**SET TASK**. Pull out every line in the data below that contains the word "menu", and copy each one in full.

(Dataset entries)

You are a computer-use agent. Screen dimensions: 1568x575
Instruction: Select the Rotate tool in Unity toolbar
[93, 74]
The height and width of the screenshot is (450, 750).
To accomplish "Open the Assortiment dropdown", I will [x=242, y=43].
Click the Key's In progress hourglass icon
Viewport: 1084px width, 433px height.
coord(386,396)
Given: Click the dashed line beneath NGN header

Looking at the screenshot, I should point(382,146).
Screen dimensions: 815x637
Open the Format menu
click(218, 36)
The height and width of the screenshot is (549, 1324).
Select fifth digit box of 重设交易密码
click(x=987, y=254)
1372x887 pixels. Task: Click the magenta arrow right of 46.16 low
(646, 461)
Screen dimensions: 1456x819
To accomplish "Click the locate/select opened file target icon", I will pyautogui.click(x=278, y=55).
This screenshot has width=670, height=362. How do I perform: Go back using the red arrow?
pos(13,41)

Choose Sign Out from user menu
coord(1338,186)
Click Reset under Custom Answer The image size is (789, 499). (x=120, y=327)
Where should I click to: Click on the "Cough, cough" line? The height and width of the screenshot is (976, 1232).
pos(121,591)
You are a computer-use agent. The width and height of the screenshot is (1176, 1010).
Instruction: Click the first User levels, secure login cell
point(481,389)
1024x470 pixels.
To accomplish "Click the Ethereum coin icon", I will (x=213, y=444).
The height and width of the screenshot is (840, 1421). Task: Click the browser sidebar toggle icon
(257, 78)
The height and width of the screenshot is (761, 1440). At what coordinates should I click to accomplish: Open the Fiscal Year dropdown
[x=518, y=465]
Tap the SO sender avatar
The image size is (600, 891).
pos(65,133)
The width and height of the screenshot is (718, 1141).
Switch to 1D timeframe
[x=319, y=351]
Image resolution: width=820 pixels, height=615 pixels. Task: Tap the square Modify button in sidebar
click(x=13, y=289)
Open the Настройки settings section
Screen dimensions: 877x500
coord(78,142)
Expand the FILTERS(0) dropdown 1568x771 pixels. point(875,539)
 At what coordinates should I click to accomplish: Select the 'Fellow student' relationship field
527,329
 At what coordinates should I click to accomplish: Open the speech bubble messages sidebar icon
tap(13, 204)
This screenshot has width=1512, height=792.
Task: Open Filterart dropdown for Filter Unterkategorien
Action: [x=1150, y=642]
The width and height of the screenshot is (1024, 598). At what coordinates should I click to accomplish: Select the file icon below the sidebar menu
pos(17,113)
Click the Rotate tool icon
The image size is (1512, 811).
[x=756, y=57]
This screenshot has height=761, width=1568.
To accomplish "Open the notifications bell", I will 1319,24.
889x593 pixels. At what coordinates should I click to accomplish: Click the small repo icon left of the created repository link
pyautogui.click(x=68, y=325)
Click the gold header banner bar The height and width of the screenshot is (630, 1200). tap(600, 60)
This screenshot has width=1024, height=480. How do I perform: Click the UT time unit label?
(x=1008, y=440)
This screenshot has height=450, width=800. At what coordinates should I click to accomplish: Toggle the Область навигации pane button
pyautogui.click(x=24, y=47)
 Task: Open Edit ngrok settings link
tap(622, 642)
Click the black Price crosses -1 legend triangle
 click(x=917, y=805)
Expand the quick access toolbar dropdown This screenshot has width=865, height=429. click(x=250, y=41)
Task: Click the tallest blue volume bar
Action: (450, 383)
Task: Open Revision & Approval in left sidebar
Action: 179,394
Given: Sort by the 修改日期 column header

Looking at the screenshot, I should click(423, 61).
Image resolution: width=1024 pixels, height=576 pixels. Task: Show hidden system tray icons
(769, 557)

**CORRECT RESPONSE**.
Open the Format menu
Choose Sign Out from user menu
The width and height of the screenshot is (1024, 598). At what coordinates should I click to accomplish: Select the file icon below the sidebar menu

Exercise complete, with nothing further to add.